Teradata® Parallel Transporter User Guide

Product
Parallel Transporter
Release Number
16.20
Published
August 2020
Language
English (United States)
Last Update
2020-08-27
dita:mapPath
uah1527114222342.ditamap
dita:ditavalPath
Audience_PDF_product_tpt_userguide_include.ditaval

Teradata PT provides two types of metadata.

  • TWB_STATUS private log captures job performance metadata
  • TWB_SRCTGT private log captures source and target metadata

TWB_STATUS

TWB_STATUS private log captures job performance data at different stages of the job. Teradata PT also provides a tbuild command option for specifying the interval (in seconds) for collecting performance data. For about all tbuild options Teradata Parallel Transporter Reference (B035-2436).
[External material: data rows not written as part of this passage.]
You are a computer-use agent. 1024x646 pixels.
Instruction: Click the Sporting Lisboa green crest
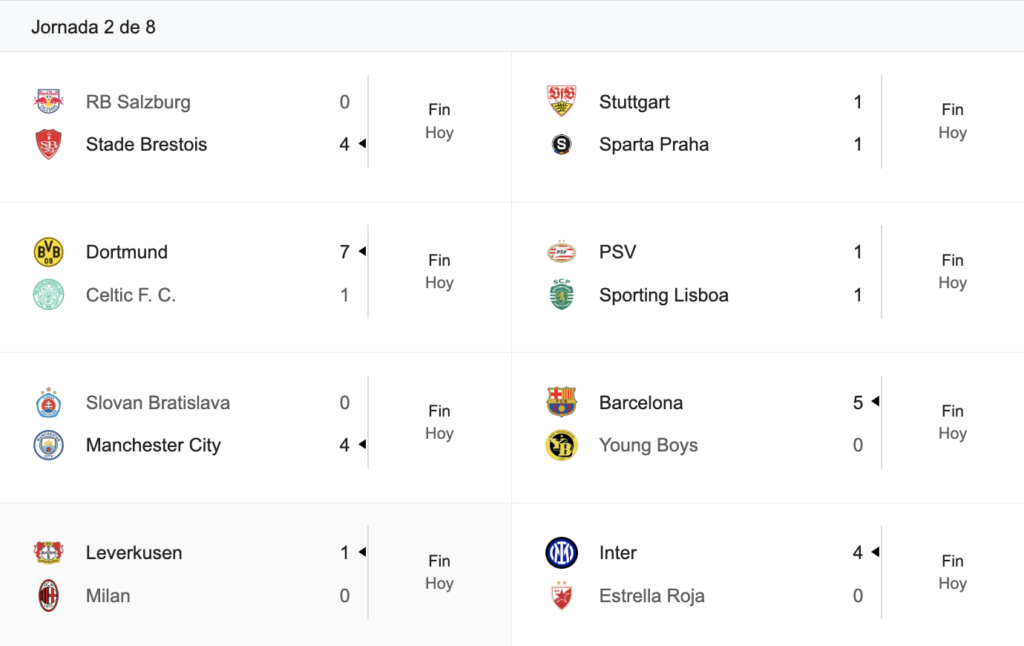coord(562,295)
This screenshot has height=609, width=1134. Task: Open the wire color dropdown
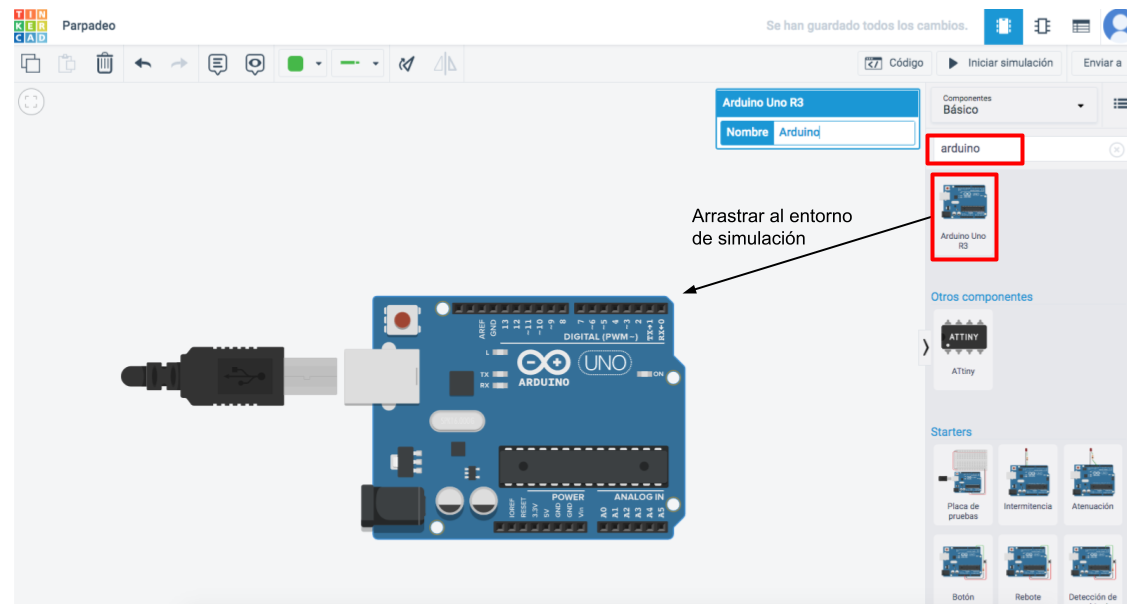click(x=319, y=64)
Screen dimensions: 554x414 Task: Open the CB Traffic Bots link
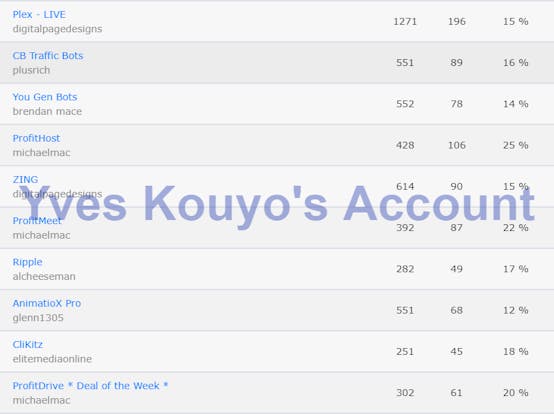[x=48, y=56]
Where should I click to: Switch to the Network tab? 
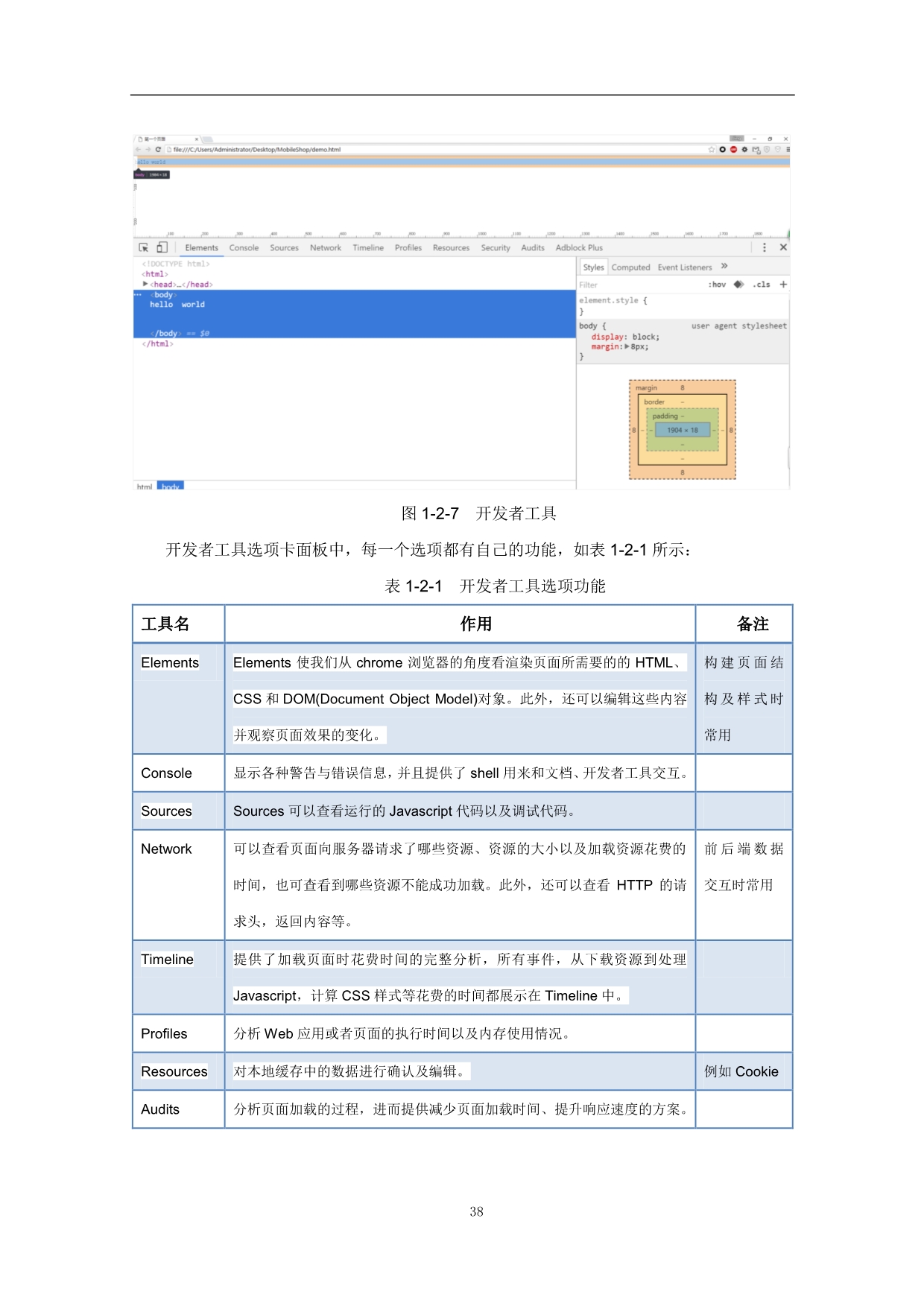tap(326, 248)
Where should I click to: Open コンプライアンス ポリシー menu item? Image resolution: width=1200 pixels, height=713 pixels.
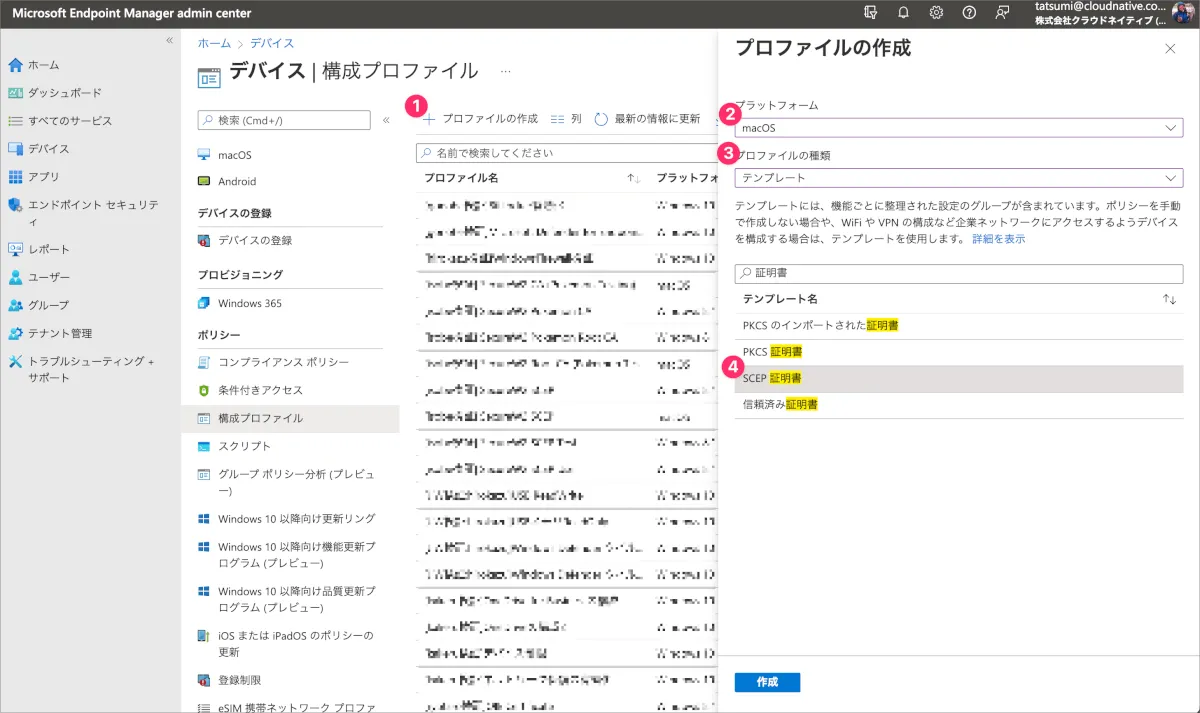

This information is useful for evaluating the performance of a job in terms of throughput and the cost of exporting and loading of data by each operator. It is also useful for capacity planning by collecting the performance data for a period of time, summarizing the CPU utilization and elapsed time for each job, and then determining the trend of performance for the overall loading and exporting processes for a specific system configuration.

Action

Here are some tips for performance evaluations and tuning:

  • Determine the difference in CPU utilization between the producer and consumer operators. For example, if the CPU utilization of the producer operator is 2 times greater than that of the consumer operator, increasing the number of producer instances by a factor of 2 might improve the throughput of the job.
  • Determine the difference between the CPU utilization and the elapsed time for performing the exporting and loading of data (i.e. the EXECUTE method). If the elapsed time is much higher than the CPU time, this could mean that some bottlenecks might have occurred either on the network, I/O system, or the Teradata Database server.
  • Find out how many rows were sent by the producer operator (or received by the consumer operator) with the above CPU utilization. Dividing the numbers of rows by the CPU seconds spent on processing these rows would give you the number of rows per CPU second.
  • The difference between the “start time” of two successive methods would indicate how long the job spent on a method.
  • Find out how much time being spent on each checkpoint. Note checkpoint takes time and resources to process. Tuning the number of checkpoints to be taken by changing the checkpoint interval is necessary.

TWB_SRCTGT

The source and target data shown in this log is for reference only, and requires no specific usage strategy.